MOST has conducted five follow-up contacts with patients at 15, 30, 60, 72 and 84 months, with a current visit ongoing for the 144-month follow-up. Clinical assessments are conducted at each visit, with radiological data, both X-rays and MRI, collected, as well as other measures and instruments. The 72-month follow-up, however, included only a telephone interview. There are three investigative aims: mechanical risk factors, causes of knee symptoms and pain, and long-term disease trajectory of knee OA, according to an overview of the study.3
Overall goals of the study are to understand the risk factors, natural history and consequences of OA. MOST investigators hope to identify novel and modifiable biomechanical factors, including physical activity-related factors, bone and joint structural factors, and nutritional factors that affect the occurrence and progression of OA-related knee symptoms and radiographic knee OA. Investigators involved in the study are seeking to determine whether risk factors for onset of disease are different than those responsible for the progression of the disease.
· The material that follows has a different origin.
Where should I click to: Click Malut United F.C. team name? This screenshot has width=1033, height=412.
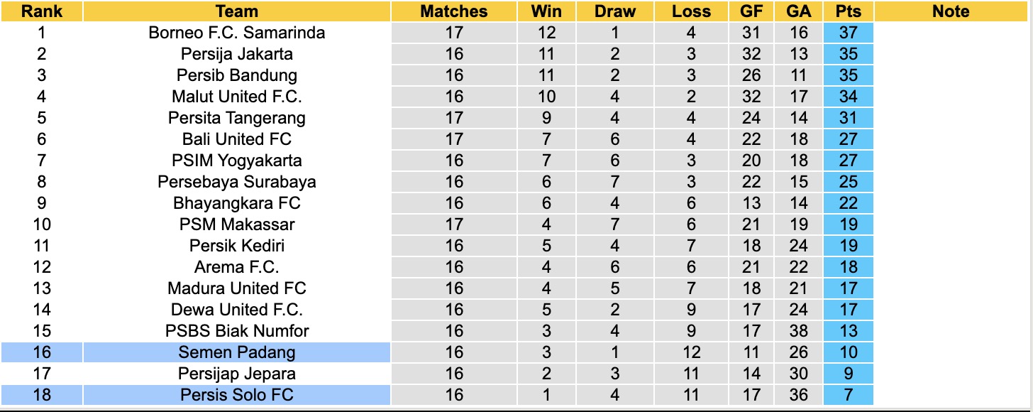(237, 97)
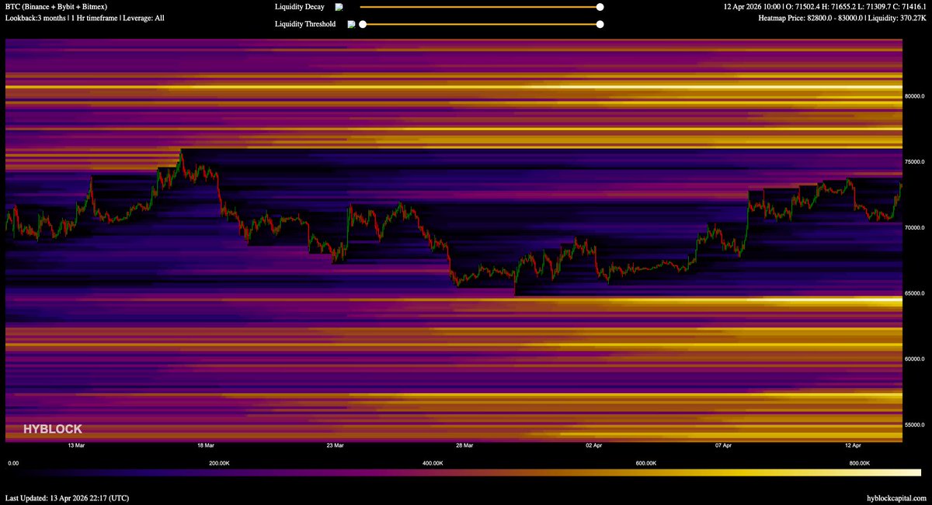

Dr. Neogi and colleagues involved in the pain sensitization research collected data from MOST in subjects who had attended the 60-month and 84-month study visits, which were the first visits where standardized quantitative sensory testing measures of sensitization were obtained. The data on subjects included standardized and validated assessments, including radiographs, MRIs and bone density scans; answers to questionnaires related to various aspects of pain, function, sleep, depressive symptoms, other psychological factors and quality of life; and information about other medical conditions and medications, among others, Dr. Neogi says. Information was also available on several objective assessment measures of the patients’ strength, gait speed, chair stands, physical activity, etc., and the research team also obtained biospecimens from the patients.
Longitudinal Changes
This was the first study to examine the relation of inflammatory lesions and bone marrow lesions to concurrent and longitudinal changes in pain sensitization in a large, well-characterized cohort. Among the findings was that patients with synovitis at baseline (the 60-month visit was considered the baseline visit in this research) had a significantly lower pressure pain threshold at baseline and a significant decrease in pressure pain threshold at the patella 24 months later (the 84-month follow-up visit), which indicated that they had become more sensitized.
Effusion was associated with development of new temporal summation (which is an increase in pain when the same stimulus is repeated over time) at the patella and with a decrease in pressure pain threshold at the wrist, and “both findings suggest the involvement of central sensitization. Thus, inflammation appears to influence the development of and perhaps amplification of sensitization,” according to the researchers.